*What you have to do*:
From the records beneath, determine how many lines contain "thumbnail" and report only that figure.

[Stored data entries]
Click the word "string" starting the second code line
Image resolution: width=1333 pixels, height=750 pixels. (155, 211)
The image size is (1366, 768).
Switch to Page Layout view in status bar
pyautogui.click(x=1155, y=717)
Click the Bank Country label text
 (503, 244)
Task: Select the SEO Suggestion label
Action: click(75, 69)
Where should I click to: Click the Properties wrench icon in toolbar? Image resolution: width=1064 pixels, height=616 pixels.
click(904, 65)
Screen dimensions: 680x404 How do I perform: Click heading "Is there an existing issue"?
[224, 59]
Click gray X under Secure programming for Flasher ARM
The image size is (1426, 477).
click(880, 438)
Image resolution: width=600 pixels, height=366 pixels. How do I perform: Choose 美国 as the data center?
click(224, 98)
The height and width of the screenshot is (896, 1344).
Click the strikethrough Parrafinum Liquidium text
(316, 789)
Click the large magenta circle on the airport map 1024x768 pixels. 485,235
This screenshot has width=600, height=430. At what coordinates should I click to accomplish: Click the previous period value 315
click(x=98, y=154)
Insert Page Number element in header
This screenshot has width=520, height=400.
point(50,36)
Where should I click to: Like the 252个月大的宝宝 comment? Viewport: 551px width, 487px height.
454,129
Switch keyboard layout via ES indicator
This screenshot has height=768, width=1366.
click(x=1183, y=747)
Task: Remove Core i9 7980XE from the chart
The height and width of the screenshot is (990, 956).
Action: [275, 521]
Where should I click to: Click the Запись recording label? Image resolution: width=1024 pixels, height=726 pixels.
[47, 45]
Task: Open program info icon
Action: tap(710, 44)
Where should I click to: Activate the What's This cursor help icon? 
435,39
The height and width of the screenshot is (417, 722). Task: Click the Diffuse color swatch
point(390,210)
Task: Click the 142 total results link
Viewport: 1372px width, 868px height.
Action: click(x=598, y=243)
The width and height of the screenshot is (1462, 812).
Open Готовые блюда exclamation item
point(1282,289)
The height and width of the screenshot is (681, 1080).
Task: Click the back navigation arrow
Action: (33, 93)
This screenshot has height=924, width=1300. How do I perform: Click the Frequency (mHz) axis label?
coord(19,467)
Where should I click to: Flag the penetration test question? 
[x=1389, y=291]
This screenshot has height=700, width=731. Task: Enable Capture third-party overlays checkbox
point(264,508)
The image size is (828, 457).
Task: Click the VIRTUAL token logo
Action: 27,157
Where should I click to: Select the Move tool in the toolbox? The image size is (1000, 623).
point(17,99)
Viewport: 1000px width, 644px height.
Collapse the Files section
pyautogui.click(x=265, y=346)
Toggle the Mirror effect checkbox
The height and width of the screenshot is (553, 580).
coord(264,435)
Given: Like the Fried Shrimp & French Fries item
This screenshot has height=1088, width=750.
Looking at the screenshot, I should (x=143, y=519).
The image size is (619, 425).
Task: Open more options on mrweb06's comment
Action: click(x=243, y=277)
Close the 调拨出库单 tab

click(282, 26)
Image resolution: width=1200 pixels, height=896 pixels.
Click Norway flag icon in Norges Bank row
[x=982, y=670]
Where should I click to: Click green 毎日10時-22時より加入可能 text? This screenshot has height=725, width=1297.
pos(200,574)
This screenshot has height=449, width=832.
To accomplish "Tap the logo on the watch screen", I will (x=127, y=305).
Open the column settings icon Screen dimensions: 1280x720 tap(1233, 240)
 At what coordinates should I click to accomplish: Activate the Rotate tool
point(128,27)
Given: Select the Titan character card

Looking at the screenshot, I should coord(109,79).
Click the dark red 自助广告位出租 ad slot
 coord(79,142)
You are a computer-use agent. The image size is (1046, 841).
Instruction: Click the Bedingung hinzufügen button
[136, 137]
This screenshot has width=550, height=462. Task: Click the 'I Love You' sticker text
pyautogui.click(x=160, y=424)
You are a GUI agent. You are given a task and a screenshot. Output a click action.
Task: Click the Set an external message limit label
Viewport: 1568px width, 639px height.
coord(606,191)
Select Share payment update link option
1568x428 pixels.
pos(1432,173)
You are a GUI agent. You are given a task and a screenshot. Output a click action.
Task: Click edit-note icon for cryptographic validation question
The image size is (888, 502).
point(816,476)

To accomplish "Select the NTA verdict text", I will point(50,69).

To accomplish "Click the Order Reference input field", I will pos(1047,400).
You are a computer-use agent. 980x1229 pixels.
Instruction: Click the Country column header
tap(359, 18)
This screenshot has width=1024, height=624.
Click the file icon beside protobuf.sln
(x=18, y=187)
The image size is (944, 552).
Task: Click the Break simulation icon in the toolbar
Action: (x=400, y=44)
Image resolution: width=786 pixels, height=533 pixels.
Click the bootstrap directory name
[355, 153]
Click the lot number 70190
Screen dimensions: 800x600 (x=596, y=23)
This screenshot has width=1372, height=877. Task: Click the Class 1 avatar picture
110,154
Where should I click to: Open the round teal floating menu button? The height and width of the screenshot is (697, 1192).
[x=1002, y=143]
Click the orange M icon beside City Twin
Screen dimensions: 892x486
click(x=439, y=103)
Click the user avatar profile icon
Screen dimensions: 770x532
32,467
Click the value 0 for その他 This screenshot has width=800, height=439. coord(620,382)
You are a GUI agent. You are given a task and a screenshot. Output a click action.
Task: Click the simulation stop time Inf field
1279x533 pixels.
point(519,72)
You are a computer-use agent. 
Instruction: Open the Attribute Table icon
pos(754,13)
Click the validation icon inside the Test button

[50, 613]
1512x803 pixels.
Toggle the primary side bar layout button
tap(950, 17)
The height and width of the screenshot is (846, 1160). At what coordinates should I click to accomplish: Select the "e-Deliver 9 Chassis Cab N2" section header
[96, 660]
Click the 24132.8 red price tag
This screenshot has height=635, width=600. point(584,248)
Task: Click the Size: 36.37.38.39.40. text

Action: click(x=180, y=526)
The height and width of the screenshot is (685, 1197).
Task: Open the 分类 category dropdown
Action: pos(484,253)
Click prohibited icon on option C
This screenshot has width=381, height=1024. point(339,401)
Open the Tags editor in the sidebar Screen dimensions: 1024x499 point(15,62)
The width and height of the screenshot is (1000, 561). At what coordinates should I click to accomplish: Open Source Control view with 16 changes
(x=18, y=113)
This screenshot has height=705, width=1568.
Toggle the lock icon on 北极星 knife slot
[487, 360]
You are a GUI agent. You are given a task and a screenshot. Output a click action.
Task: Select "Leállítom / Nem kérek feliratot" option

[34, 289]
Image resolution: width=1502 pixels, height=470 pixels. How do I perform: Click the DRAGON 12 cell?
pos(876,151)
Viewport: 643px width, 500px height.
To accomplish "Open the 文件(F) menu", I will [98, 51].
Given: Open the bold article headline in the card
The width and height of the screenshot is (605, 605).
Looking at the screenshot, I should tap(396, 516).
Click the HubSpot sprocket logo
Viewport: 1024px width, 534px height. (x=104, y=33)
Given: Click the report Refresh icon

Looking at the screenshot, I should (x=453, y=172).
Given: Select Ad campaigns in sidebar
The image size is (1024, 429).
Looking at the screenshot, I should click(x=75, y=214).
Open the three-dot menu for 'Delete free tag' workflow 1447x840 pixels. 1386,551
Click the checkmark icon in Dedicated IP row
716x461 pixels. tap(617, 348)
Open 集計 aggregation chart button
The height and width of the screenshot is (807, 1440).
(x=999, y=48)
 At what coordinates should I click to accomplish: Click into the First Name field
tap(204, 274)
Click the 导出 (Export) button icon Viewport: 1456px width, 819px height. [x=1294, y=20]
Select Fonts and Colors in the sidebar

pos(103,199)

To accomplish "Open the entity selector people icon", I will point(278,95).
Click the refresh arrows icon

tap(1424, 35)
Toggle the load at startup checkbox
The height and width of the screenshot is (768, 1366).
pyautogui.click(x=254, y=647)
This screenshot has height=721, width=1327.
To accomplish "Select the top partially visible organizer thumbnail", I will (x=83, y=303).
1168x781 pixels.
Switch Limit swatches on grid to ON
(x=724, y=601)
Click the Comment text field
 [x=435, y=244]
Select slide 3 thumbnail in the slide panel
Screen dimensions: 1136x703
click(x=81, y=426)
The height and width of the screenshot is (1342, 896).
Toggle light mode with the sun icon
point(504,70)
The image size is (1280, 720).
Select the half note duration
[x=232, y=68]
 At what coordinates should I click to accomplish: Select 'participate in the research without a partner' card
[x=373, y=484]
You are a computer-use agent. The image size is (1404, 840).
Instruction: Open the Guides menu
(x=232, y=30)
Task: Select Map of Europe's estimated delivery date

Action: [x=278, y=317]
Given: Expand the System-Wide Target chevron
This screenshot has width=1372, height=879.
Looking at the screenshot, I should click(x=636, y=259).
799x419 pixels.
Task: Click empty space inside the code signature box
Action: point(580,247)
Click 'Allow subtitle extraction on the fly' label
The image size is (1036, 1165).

*Answer box*:
2